Daily Life in Ruston
An artist's view
Pablo Picasso once proclaimed that art “washes away from the soul the dust of everyday life.” Ruston artist Julie Crews knows exactly what that means. Her art is in the “dust of everyday life.” In her warm, painterly roadside images of North Louisiana, she captures the beauty and peace she finds in the ordinary day-to-day tasks as a mother and homemaker. Painting is a natural extension of that life.
“My work concentrates on the very scenes of domestic life that take me away from the studio,” says Crews, reflecting upon how those routine and mundane chores that lay before her each day find their way into her paintings. “When I am in the studio I escape certain domestic tethers momentarily. Yet, on canvas, scenes of my life lay before me – unmade beds, dishes stacked by the sink, and waiting in the elementary school car line. How areas of the home are treated, the traffic and landscapes encountered while running errands, and the moods of people engaged in banal tasks influence my life, and therefore, art. Recreating these scenes give permanence to the undervalued. I give the viewer an intimate glimpse into my personal life, exposing the delicacy of monotony and repetition regarding domestic life.”
In those “intimate glimpses,” we see food cooking on the stove, clothes hanging in a closet, cars waiting at a Ruston stoplight or clapboard houses in a neighborhood in a nearby town. Others glimpses reveal a cotton field off to the side of a north Louisiana road or two weathered trailer homes in a weedy trailer park just outside town. In another, we see the dark form of an interstate highway overpass silhouetted against a warm setting sun.

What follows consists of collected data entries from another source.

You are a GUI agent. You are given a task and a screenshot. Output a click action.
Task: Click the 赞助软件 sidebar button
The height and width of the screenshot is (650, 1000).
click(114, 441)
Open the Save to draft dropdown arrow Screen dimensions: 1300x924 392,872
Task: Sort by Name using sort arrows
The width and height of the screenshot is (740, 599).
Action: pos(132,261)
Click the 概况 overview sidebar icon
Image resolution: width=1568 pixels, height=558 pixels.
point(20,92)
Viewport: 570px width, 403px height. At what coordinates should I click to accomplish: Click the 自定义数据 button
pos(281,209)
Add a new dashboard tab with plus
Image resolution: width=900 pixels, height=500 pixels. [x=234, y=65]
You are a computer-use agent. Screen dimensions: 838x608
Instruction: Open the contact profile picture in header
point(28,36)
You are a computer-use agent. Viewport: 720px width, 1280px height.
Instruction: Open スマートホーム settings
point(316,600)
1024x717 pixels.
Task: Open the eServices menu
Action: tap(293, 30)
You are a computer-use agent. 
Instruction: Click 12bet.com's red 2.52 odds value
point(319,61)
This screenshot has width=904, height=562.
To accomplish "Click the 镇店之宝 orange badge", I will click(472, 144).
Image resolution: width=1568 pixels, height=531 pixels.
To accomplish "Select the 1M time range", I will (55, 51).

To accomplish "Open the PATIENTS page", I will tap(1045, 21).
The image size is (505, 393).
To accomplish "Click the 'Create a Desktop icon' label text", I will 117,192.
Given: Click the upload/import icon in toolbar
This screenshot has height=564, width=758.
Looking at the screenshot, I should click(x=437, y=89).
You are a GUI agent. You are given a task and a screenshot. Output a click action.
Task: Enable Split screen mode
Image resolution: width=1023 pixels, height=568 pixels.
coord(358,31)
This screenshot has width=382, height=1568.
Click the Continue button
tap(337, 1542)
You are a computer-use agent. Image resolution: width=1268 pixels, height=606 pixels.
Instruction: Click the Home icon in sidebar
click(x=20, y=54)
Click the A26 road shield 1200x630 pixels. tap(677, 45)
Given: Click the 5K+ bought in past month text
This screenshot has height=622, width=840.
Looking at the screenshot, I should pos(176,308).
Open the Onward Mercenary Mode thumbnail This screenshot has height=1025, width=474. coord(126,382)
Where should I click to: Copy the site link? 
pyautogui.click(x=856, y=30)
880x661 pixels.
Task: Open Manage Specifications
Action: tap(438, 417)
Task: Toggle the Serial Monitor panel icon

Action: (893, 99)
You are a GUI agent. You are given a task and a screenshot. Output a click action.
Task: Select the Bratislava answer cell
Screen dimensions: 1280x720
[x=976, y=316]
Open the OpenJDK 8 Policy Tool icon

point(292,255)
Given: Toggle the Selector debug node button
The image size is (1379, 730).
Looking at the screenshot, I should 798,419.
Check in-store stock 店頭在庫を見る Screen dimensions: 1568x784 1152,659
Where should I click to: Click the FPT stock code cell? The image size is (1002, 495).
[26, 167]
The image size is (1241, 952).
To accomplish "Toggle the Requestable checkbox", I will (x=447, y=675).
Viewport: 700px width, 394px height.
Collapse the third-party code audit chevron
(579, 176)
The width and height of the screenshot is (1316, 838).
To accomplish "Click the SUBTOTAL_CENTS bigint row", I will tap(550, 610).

Many of these “glimpses” are snapshots captured on her cell phone camera as she goes about her day, running errands, driving the kids to school or going to the grocery. They later reappear in her studio as visual memories of a moment or place. Sometimes the mood created by the image is more important than the scene itself. “I generally work from snap shots taken during the course of my week,” Crews explains. “I take a lot of photos of seemingly boring landscapes or interiors or people in my life doing mundane things. An image that becomes a painting is never an orchestrated still life or the product of a requested portrait sitting. Rather, the idea for a painting finds me later in the stacks of slapdash photos I have taken.” As Crews says, her paintings give “permanence to the undervalued.”
Knowing something of Crews’ early life, one can better understand her appreciation of the ordinary and mundane. It has been a remarkable journey, one that has taken her from the hills of North Carolina to Northern California, South Carolina, Idaho, Utah and now Louisiana. Born in 1977, Crews spent the first decade or so of her young life in North Carolina. Although her father and mother were unable to be with them at the time, Crews describes a happy and bucolic childhood, living in the mountains with her brother and sisters and a great aunt. She recalls dreamlike, carefree days picking cherries and playing in the creek below the old family homestead. When she was 8, her father remarried, and six years later he moved the family to California in search of work. Not long after, they returned to North Carolina.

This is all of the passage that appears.